The airline Emirates has refused to comply with Heathrow Airport’s request to cut flights and stop selling summer tickets.
Heathrow has been asking airlines to cancel flights in order to keep within a cap on passenger numbers, having set a limit of 100,000 passengers a day that can depart from its terminals over the summer.
Heathrow has set that figure itself, outside of the government’s own amnesty numbers, to bring passengers down by 4,000 per day. This cap will remain until September 11.
Emirates has called the airport’s request “unreasonable and unacceptable”, suggesting that the 100,000 cap had been “plucked from thin air.”
Emirates added that it planned to operate to and from Heathrow as scheduled.

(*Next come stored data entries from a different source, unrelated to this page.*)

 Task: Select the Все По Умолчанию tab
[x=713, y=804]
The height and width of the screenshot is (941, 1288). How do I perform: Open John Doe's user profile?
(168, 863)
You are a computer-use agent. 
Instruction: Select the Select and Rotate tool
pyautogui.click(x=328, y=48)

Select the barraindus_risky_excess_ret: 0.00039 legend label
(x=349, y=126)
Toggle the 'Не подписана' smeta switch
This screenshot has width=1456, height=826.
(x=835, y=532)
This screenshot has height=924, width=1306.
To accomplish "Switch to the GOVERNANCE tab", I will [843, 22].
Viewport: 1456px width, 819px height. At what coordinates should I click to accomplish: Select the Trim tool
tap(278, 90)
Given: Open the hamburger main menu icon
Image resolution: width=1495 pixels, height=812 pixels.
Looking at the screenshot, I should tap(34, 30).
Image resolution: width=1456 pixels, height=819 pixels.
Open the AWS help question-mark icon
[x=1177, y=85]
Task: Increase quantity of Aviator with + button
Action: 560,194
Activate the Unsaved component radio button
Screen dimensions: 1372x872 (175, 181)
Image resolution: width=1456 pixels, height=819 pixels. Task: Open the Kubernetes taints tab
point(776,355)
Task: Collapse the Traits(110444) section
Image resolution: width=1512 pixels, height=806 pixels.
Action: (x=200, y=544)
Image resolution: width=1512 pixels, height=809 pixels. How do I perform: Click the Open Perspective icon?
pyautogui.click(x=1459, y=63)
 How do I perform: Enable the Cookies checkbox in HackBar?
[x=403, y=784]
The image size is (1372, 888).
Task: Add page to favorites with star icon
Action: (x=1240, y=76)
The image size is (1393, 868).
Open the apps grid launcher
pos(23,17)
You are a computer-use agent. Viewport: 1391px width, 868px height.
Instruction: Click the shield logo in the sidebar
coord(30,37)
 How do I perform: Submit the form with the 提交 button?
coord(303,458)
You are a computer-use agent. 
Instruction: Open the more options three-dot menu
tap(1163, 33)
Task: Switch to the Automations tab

The airline said in a statement that Heathrow had given it 36 hours to reduce passenger numbers in order to help the airport function without further travel delays.
Emirates said: “Their (Heathrow’s) communications not only dictated the specific flights on which we should throw out paying passengers, but also threatened legal action for non-compliance.
“This is entirely unreasonable and unacceptable, and we reject these demands.”
Disruption across numerous airlines has affected thousands of UK-based travellers this year, with swathes of flights being cancelled at short notice.
It comes as airports and airlines, which offloaded scores of jobs to rebalance the books during Covid, have struggled to meet demand now that restrictions have been lifted and international travel has resumed.
In the wake of its cancellations call, airlines have accused Heathrow of attempting to maximise profits at their expense, while Emirates has suggested that Heathrow was warned that high summer travel demand was likely and chose not to act.
Emirates said: “The bottom line is, the London Healthrow [LHR] management team are cavalier about travellers and their airline customers.
“All the signals of a strong travel rebound were there, and for months, Emirates has been publicly vocal about the matter.
“We planned ahead to get to a state of readiness to serve customers and travel demand, including rehiring and training 1,000 A380 pilots in the past year.
“LHR chose not to act, not to plan, not invest. Now faced with an 'airmageddon' situation due to their incompetence and non-action, they are pushing entire burden - of costs and the scramble to sort the mess - to airlines and travellers.
“The shareholders of London Heathrow should scrutinise the decisions of the LHR management team.”